## AIM A
In the entries below, repeat the stretch from the line containing "Where should I click to: Toggle" through the line containing "pos(114,285)" word for word.

## PROVIDED TEXT
——————

The Bible And The Word inspire Essay

This essay has a total of 812 words and 4 pages.

The Bible And The Word "inspire"

The Bible and the Word "Inspire"

According to the Random House Dictionary, the word inspire means "to infuse an
animating, quickening, or exalting influence into, or to communicate or suggest
by a divine influence." This definition indicates, when applied to the scripture,
that the stories and writings in the Bible did not come solely from the minds of
the respective authors, but rather from a divine source. This suggests that the
authors were scribes, reproducing what was instilled in them by God. This idea
is strengthened by looking at distinct examples from the scripture that show
that scripture is inspired, and not made up. By using the form of criticism
known as literary criticism, we can analyze certain installments of the
scripture and use them to prove that the scripture is, in fact, inspired, not a
collection of false statements.

There are times in the Bible and in Biblical history that the prophets
themselves are confronted with people doubting the validity of the scripture,
and trying to discredit it. "All Scripture is God-breathed and is useful for
teaching, rebuking, correcting, and training in righteousness, so that the man
of God may be thoroughly equipped for every good work." Here Timothy is
relating a charge given to him by Paul. As a story that is being told, it can be
easily inferred that Paul had confronted opposition to the belief that scripture
was in fact inspired by God, and therefore valid. Using literary criticism
allows us to stay on the surface of what is being said, and not necessarily have
to dig behind it to find the true meaning (we'll leave that to historical
criticism) and therefore by looking at the phrase "scripture is God-breathed" we
can further say that God breathed His word into the authors, and they recorded
it. God can be viewed as an indirect author, and the inspiration for scripture.

——————

Some entries:

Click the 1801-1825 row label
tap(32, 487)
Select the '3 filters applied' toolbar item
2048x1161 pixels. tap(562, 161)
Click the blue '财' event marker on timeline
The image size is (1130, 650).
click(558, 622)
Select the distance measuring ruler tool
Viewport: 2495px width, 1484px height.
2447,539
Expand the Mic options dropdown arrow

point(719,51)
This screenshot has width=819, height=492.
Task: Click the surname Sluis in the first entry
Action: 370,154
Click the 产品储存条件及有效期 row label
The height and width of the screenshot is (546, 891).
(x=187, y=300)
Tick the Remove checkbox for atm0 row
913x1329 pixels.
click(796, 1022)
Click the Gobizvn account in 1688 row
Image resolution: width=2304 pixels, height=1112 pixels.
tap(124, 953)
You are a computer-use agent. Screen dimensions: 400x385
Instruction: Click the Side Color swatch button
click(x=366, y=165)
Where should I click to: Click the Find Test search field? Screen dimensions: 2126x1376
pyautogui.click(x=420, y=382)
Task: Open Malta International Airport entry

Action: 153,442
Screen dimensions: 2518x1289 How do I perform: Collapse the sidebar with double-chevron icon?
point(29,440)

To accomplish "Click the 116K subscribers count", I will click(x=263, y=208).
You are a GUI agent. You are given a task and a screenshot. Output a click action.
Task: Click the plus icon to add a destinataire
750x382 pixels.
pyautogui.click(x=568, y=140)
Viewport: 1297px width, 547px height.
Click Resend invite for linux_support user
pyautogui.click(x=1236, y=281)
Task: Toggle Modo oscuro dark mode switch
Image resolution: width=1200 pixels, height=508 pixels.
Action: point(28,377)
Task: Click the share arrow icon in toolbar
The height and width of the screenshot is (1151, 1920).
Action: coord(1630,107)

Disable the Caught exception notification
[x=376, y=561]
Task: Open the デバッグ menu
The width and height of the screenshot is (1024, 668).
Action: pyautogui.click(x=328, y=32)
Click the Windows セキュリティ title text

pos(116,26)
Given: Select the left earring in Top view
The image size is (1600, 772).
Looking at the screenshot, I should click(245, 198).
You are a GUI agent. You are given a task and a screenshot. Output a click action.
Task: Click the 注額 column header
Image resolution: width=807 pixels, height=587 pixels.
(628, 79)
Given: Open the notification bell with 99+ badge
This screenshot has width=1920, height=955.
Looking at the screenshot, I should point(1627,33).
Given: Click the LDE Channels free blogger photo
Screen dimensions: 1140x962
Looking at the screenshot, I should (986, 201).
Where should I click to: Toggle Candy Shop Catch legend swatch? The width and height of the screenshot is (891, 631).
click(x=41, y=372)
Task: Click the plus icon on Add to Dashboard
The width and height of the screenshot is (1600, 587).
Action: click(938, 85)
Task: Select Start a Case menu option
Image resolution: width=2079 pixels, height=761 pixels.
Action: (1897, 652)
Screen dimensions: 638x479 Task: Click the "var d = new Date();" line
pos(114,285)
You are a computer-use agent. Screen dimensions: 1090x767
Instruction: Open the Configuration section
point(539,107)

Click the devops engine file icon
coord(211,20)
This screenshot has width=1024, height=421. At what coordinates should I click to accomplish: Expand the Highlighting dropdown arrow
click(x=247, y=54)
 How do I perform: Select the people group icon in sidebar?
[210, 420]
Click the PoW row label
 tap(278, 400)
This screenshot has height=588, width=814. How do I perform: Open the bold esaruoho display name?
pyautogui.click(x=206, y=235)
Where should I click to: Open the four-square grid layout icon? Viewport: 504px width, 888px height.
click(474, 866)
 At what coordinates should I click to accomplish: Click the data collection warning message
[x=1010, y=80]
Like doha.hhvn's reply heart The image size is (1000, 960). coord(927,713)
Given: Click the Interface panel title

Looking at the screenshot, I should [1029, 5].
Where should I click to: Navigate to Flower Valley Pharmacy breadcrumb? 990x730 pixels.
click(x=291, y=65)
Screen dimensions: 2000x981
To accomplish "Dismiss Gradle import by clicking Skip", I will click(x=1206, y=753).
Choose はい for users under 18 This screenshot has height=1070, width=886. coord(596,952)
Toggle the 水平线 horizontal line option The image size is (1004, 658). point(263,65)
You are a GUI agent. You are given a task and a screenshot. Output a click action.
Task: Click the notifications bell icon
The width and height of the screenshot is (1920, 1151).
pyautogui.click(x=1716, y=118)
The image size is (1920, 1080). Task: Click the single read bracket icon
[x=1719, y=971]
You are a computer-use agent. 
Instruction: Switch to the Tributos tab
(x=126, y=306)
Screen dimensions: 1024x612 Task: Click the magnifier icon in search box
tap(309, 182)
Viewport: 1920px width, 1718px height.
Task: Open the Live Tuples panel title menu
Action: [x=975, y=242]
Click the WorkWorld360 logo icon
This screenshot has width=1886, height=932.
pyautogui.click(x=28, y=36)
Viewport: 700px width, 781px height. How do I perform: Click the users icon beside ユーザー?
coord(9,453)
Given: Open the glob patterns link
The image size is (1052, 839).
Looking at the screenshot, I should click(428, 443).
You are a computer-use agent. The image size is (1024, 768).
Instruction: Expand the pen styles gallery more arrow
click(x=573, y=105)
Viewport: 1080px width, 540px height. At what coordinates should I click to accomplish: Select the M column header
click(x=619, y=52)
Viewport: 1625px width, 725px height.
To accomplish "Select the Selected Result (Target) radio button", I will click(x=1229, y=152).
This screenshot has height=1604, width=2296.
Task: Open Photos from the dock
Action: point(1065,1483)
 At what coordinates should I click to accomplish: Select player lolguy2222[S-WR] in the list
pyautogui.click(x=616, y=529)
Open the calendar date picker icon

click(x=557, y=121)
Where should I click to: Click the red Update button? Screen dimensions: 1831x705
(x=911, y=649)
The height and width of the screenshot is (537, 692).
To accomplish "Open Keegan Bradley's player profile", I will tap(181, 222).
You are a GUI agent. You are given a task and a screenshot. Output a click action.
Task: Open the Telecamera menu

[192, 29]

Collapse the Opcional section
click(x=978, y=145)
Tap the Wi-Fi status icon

——————

## AIM B
Answer these from the essay on the word "inspire":
(i) Which dictionary does the essay cite for its definition of "inspire"?
(ii) Whose charge is Timothy relating?
(iii) Which form of criticism is left to dig behind what is said to find the true meaning?

## EXPECTED ANSWER A
Where should I click to: Toggle Candy Shop Catch legend swatch? The width and height of the screenshot is (891, 631).
click(x=41, y=372)
Task: Click the plus icon on Add to Dashboard
The width and height of the screenshot is (1600, 587).
Action: click(938, 85)
Task: Select Start a Case menu option
Image resolution: width=2079 pixels, height=761 pixels.
Action: (1897, 652)
Screen dimensions: 638x479 Task: Click the "var d = new Date();" line
pos(114,285)

## EXPECTED ANSWER B
(i) The Random House Dictionary
(ii) Paul's
(iii) Historical criticism